*** SOURCE INFORMATION Section Begins ***
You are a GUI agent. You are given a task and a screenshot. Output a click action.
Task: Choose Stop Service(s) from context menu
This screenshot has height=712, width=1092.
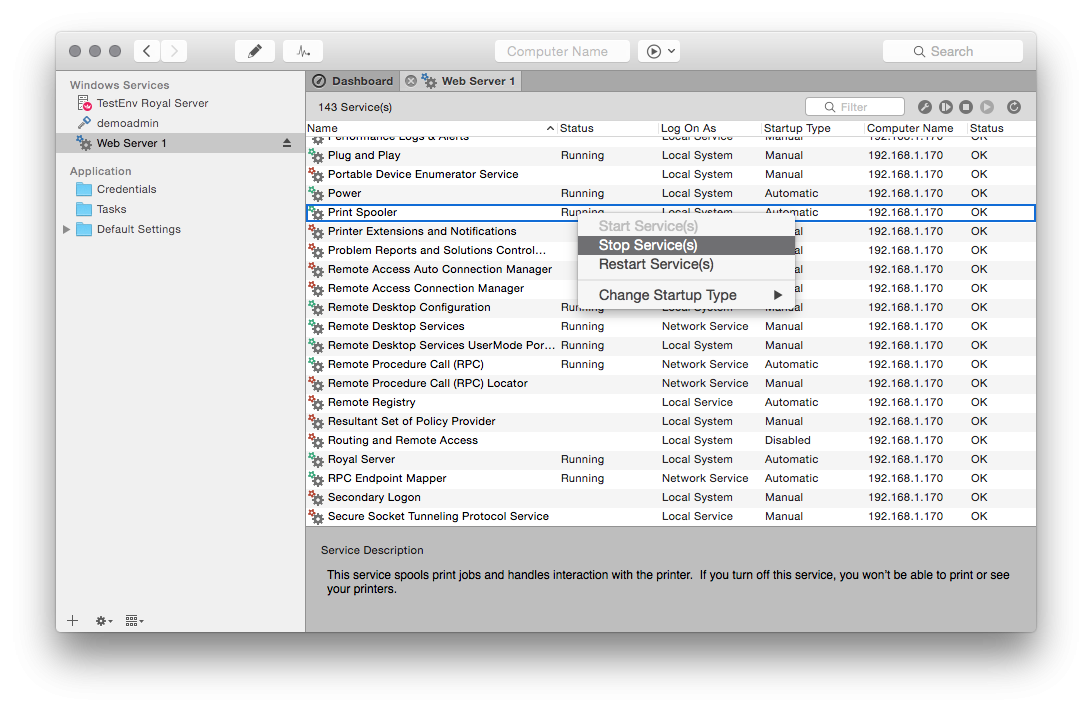648,245
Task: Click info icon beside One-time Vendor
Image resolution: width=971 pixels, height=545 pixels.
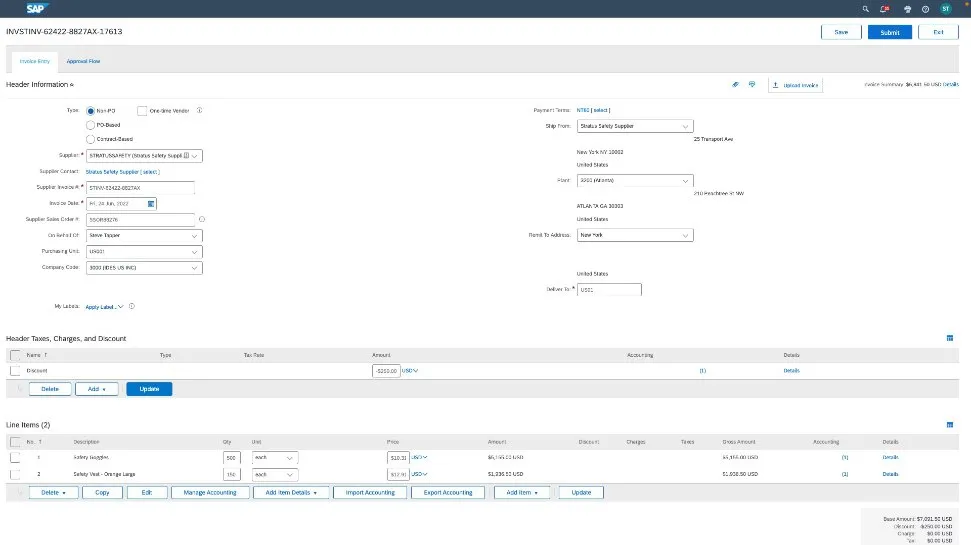Action: pos(201,110)
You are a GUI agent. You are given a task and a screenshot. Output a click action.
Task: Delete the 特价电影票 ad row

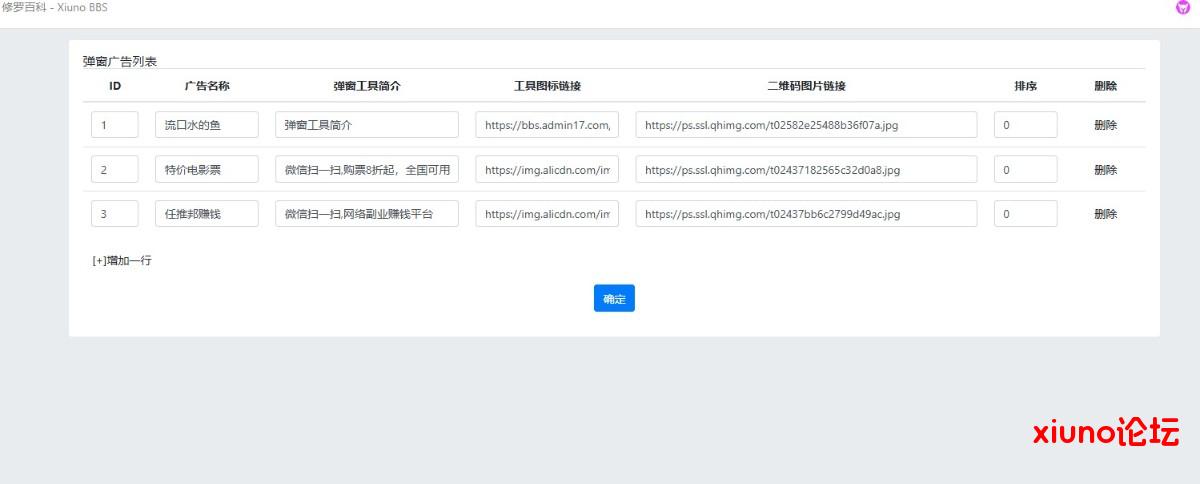pos(1105,170)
*** SOURCE INFORMATION Section Ends ***
## PROBLEM TO SOLVE:
Going from the line that holds "Task: Click info icon beside One-time Vendor" to the end of the listing above, copy each line exactly and nothing more, leaving pictures aside.

## OUTPUT:
Task: Click info icon beside One-time Vendor
Image resolution: width=971 pixels, height=545 pixels.
Action: pos(201,110)
You are a GUI agent. You are given a task and a screenshot. Output a click action.
Task: Delete the 特价电影票 ad row

pos(1105,170)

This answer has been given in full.